"A l’égard des maladies, je ne répéterai point les vaines et fausses déclamations, que font contre la médecine la plupart des gens en santé ; mais je demanderai s’il y a quelque observation solide de laquelle on puisse conclure que dans les pays, où cet art est le plus négligé, la vie moyenne de l’homme soit plus courte que dans ceux où il est cultivé avec le plus de soin ; et comment cela pourrait-il être, si nous nous donnons plus de maux que la médecine ne peut nous fournir de remèdes ! L’extrême inégalité dans la manière de vivre, l’excès d’oisiveté dans les uns, l’excès de travail dans les autres, la facilité d’irriter et de satisfaire nos appétits et notre sensualité, les aliments trop recherchés des riches, qui les nourrissent de sucs échauffants et les accablent d’indigestions, la mauvaise nourriture des pauvres, dont ils manquent même le plus souvent, et dont le défaut les porte à surcharger avidement leur estomac dans l’occasion, les veilles, les excès de toute espèce, les transports immodérés de toutes les passions, les fatigues et l’épuisement d’esprit, les chagrins, et les peines sans nombre qu’on éprouve dans tous les états, et dont les âmes sont perpétuellement rongées.

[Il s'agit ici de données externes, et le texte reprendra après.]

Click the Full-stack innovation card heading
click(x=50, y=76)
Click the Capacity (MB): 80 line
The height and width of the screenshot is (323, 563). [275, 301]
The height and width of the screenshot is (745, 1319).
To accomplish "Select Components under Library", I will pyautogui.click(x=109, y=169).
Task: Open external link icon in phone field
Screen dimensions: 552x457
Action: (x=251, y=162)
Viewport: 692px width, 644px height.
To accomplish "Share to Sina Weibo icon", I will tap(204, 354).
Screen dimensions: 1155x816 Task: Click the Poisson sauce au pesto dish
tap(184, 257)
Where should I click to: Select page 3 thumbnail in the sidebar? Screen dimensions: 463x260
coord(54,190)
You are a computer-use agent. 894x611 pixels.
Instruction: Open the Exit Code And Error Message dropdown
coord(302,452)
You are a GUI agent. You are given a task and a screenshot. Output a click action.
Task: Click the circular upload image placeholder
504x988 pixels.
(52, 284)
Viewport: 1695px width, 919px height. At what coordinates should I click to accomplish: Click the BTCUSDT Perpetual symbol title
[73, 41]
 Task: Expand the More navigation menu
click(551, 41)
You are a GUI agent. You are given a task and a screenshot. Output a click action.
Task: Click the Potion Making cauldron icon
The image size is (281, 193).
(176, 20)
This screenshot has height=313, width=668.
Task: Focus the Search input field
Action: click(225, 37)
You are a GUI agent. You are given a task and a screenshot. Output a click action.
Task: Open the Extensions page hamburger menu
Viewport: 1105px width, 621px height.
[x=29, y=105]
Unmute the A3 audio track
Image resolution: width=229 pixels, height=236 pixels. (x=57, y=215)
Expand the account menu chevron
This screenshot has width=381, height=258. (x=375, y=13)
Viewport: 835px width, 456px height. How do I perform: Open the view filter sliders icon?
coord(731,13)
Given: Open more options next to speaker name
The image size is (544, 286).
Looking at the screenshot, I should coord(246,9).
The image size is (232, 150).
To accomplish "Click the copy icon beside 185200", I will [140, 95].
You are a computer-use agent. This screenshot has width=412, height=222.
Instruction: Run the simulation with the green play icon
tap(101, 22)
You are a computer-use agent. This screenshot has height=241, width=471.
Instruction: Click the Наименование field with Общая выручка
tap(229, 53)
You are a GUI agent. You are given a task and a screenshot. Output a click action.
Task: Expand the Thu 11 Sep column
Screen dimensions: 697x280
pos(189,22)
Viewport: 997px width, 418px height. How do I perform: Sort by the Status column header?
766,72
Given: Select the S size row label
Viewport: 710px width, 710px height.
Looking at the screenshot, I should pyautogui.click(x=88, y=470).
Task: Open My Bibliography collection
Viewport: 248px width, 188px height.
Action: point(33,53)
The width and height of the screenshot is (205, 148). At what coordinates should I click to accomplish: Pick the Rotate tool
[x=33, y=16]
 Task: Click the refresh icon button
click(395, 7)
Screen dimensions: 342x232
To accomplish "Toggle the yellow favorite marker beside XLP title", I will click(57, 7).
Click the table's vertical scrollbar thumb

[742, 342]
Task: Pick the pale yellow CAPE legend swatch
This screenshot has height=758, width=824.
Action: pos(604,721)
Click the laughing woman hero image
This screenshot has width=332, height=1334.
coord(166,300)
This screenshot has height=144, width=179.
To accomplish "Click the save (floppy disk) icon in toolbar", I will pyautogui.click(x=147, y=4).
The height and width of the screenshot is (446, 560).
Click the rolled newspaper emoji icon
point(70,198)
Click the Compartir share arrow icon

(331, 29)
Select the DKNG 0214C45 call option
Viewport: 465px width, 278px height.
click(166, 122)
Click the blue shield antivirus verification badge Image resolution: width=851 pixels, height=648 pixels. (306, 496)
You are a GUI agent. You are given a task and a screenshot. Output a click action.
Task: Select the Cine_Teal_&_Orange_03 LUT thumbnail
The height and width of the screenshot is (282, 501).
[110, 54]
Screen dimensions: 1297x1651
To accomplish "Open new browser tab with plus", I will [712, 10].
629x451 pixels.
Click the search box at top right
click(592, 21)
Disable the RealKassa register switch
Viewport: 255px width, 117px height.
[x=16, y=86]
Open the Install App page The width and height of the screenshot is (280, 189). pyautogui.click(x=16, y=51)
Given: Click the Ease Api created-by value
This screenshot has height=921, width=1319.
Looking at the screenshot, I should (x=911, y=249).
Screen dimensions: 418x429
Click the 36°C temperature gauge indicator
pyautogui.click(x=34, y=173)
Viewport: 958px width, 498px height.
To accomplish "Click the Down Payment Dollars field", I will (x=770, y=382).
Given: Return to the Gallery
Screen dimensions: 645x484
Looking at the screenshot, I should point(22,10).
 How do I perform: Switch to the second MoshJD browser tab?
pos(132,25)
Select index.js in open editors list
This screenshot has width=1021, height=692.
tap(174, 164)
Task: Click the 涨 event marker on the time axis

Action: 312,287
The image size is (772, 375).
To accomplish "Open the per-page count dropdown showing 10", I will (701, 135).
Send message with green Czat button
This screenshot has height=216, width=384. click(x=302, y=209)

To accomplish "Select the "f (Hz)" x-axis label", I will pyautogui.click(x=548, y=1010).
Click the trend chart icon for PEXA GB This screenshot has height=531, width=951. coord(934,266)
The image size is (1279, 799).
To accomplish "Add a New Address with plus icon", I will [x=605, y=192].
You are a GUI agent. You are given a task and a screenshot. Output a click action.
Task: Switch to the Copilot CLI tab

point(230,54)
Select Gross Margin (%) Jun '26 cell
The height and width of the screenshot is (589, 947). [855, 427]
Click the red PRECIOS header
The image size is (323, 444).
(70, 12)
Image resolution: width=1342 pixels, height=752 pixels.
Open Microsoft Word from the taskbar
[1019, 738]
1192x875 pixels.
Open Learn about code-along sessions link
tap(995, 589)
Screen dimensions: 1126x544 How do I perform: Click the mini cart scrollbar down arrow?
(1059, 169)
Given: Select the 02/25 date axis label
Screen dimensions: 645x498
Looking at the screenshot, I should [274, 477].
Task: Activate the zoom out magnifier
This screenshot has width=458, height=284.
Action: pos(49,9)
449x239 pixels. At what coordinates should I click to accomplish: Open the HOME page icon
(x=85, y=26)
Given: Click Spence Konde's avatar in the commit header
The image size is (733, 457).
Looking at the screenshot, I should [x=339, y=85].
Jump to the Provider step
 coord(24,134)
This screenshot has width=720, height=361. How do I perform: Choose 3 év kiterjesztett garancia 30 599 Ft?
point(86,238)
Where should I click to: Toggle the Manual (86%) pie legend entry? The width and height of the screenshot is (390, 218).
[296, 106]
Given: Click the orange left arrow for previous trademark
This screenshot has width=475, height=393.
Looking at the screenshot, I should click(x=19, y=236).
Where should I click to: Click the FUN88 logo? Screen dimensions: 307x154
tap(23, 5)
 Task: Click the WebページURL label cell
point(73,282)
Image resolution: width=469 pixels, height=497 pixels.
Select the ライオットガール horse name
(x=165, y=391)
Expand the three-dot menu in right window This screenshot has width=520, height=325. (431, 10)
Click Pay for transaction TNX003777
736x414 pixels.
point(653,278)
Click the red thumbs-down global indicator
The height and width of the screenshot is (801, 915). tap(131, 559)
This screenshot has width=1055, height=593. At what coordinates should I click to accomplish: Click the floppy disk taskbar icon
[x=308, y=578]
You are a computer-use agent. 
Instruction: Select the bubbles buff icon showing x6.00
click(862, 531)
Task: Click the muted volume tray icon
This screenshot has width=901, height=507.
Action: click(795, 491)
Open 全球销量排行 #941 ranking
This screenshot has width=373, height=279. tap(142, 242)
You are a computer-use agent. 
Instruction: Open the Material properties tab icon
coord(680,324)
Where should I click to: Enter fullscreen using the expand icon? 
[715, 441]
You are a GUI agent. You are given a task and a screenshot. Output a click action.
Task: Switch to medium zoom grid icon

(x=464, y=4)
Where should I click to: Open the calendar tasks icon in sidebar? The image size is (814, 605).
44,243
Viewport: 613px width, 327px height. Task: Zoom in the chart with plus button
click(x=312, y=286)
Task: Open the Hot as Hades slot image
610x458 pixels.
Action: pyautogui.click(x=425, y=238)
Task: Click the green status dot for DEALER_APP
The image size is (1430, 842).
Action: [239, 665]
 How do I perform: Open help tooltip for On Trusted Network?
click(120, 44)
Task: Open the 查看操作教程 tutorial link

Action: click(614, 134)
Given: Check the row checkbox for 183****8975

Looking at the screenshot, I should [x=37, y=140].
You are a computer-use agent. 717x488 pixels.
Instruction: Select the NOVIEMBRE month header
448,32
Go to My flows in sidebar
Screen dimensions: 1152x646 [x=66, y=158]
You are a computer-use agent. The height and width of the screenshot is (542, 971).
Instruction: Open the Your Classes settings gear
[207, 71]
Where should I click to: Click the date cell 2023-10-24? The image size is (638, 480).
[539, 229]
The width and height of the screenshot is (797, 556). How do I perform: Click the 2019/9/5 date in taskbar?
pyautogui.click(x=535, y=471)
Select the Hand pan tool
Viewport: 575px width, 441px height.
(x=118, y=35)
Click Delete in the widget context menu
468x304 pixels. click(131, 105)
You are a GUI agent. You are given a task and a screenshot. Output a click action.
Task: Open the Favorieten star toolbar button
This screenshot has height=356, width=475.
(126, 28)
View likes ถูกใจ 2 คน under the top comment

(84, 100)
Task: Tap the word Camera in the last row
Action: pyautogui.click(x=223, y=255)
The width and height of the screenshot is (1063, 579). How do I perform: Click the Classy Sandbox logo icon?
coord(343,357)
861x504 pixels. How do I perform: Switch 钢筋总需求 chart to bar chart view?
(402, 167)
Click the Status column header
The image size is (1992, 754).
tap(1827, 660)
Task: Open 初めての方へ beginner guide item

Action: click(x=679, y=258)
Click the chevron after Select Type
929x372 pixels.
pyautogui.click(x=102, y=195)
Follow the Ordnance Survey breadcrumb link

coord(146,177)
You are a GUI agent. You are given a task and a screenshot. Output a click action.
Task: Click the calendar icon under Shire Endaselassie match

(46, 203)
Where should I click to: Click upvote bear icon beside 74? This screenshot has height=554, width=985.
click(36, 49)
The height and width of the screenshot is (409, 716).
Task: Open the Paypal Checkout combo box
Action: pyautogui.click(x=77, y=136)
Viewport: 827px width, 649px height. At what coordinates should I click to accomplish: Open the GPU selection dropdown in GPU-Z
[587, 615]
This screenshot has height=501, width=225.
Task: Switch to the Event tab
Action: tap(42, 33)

Voilà les funestes garants que la plupart de nos maux sont notre propre ouvrage,…".
Rousseau, Discours sur les fondements de l’inégalité parmi les hommes, 1755
Orientation : Curieux passage, souvent négligé dans le fameux Second Discours de Rousseau, qui semble prendre une actualité nouvelle à l'heure du recul de l'espérance de vie dans les pays occidentaux et des très nombreuses études montrant l'importance décisive du mode de vie, des facteurs de risque et de la pollution sur les pathologies.
Il a pu passer à juste titre pour caractéristique de l'idéalisation rousseauiste de la nature. Il sonne cependant aujourd'hui comme éclairant la poursuite assez aberrante par la recherche médicale de traitements n'ayant pour objet que de corriger en partie les effets désastreux de modes de vie pathogènes déterminés par un ordre du monde gouverné par la cupidité et la réduction des êtres humains à des consommateurs ayant vocation à alimenter indéfiniment la croissance économique.